7. Increase more awareness in churches by having a systematic programme of PLWHA and people on ARVt to address the churches on Sunday services.

8. KZNCC must have along side with HIV education and exposure a programme of distributing food parcels especially to people of ARVt.

9. Continue doing workshops to educate the religious sector on HIV and AIDS. Encourage churches to form support groups. Churches must be encouraged to visit people at home. Churches must be encouraged to give both spiritual and material support.

10. This report must be made available to traditional leaders, political leaders, implicated government departments and churches to implement recommendations best suited for them.

11. Individual fellow worshippers must be encouraged the more to give and make an added effort to support PLWHA and those on ARVt.

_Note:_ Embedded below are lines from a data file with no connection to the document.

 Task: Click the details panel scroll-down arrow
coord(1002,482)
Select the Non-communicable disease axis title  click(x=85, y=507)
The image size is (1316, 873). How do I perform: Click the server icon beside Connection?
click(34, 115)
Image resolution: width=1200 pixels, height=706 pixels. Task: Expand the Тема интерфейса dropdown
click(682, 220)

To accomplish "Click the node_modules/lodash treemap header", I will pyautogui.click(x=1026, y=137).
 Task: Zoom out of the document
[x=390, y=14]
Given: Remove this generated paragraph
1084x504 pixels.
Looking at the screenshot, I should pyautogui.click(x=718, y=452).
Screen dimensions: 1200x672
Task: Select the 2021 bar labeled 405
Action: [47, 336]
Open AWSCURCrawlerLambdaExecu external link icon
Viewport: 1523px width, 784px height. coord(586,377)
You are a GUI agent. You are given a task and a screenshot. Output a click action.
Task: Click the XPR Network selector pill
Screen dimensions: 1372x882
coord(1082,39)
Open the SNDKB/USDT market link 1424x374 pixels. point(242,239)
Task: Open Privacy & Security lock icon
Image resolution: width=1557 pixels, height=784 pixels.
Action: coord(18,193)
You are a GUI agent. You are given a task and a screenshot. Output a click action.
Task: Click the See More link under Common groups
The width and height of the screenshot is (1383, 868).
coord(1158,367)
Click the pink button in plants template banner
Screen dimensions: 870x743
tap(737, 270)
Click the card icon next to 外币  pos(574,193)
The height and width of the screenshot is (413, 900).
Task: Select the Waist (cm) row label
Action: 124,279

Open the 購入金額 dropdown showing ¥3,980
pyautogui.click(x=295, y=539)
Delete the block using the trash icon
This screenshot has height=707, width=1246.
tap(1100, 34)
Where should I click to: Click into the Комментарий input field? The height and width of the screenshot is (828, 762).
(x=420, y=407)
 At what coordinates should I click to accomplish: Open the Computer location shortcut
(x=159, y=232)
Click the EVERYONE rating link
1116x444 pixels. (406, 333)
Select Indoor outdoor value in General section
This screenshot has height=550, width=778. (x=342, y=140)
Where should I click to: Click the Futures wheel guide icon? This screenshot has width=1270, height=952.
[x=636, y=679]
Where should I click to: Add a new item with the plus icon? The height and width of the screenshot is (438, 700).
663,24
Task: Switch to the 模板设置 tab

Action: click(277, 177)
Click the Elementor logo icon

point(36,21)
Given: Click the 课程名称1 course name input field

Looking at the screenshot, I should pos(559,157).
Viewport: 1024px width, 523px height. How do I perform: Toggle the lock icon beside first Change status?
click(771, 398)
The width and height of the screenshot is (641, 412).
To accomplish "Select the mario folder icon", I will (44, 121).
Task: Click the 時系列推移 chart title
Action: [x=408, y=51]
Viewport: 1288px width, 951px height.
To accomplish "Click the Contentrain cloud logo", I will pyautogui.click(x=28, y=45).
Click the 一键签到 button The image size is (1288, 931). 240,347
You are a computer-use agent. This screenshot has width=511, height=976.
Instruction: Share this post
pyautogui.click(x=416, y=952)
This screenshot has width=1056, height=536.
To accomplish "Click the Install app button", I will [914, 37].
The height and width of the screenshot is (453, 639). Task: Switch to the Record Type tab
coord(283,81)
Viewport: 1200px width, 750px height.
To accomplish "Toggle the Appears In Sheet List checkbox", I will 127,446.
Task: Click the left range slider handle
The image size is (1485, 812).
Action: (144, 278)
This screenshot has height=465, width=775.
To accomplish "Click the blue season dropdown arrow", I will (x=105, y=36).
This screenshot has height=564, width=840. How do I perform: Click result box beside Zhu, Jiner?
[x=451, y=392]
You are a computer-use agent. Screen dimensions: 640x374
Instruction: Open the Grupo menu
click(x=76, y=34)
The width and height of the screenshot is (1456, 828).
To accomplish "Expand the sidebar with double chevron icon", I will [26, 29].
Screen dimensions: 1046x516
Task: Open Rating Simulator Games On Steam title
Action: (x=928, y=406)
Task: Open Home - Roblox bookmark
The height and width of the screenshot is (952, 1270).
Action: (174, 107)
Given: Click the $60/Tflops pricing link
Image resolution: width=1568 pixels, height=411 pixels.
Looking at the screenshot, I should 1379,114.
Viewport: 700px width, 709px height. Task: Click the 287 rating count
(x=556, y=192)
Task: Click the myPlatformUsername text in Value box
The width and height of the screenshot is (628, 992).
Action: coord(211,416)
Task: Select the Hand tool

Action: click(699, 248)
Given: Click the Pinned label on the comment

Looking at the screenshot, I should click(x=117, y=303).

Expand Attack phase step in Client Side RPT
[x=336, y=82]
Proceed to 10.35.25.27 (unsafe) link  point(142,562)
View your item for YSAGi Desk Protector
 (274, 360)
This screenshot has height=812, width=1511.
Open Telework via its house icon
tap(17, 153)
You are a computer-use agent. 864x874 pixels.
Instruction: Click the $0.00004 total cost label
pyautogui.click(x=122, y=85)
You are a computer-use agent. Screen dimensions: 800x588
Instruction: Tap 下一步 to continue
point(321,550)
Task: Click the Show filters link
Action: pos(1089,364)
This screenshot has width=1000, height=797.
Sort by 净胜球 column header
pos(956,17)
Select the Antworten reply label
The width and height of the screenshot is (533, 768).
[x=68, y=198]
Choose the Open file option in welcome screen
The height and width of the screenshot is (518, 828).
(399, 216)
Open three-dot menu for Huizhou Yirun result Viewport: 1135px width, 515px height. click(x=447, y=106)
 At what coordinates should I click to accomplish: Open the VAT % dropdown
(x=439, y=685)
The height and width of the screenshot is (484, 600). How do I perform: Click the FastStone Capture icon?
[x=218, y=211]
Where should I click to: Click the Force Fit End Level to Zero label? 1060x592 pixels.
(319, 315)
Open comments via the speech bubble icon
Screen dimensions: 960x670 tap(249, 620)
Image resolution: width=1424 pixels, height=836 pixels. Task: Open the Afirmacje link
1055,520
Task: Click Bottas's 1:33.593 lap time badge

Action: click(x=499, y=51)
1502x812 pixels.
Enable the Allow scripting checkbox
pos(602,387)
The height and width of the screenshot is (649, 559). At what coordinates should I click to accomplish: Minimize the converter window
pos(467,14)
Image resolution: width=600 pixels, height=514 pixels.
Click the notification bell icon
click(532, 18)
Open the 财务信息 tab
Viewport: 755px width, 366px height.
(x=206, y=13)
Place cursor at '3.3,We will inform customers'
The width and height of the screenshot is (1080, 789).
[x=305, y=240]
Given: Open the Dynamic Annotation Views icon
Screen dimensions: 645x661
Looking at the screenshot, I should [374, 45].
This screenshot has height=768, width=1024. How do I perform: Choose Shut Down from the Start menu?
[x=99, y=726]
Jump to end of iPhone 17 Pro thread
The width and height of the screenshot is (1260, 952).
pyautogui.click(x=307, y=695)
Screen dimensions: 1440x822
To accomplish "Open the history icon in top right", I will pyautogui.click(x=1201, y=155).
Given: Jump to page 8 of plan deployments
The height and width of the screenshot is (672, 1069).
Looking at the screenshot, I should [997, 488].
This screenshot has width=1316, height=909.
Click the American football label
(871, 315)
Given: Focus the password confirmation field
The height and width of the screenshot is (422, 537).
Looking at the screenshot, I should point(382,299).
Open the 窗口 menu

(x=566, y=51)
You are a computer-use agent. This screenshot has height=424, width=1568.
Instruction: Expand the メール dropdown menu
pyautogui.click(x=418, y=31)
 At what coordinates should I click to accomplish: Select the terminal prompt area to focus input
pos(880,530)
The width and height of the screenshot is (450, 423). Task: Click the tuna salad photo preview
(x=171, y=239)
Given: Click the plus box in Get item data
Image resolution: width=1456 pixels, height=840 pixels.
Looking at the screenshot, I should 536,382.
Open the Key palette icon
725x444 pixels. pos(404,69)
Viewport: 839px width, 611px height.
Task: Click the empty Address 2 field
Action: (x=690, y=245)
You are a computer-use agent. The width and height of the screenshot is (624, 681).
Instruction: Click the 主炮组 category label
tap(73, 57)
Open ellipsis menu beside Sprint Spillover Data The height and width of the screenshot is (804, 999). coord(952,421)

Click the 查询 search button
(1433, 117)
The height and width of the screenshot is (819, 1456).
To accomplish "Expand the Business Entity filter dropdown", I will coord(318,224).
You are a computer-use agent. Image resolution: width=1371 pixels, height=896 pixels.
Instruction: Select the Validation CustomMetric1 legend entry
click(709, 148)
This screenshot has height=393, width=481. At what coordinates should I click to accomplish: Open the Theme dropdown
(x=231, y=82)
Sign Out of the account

The churches must run workshops on awareness of the myths and forms of denial some people are entangled in and try to dispel such myths.

12. The churches who are working in the area of HIV and AIDS must seek to be in partnership with the health care institution and contribute their share of the fight against HIV and AIDS.

13. Equal emphasis and effort must be given to attending to the elderly people when it comes to dealing with the issues of HIV and AIDS. Conduct family camps of HIV and AIDS including and involving the elderly as well.

14. Run workshops for nurses to help them create a situation where people can easily disclose their status. The same workshops could be run for families and doctors.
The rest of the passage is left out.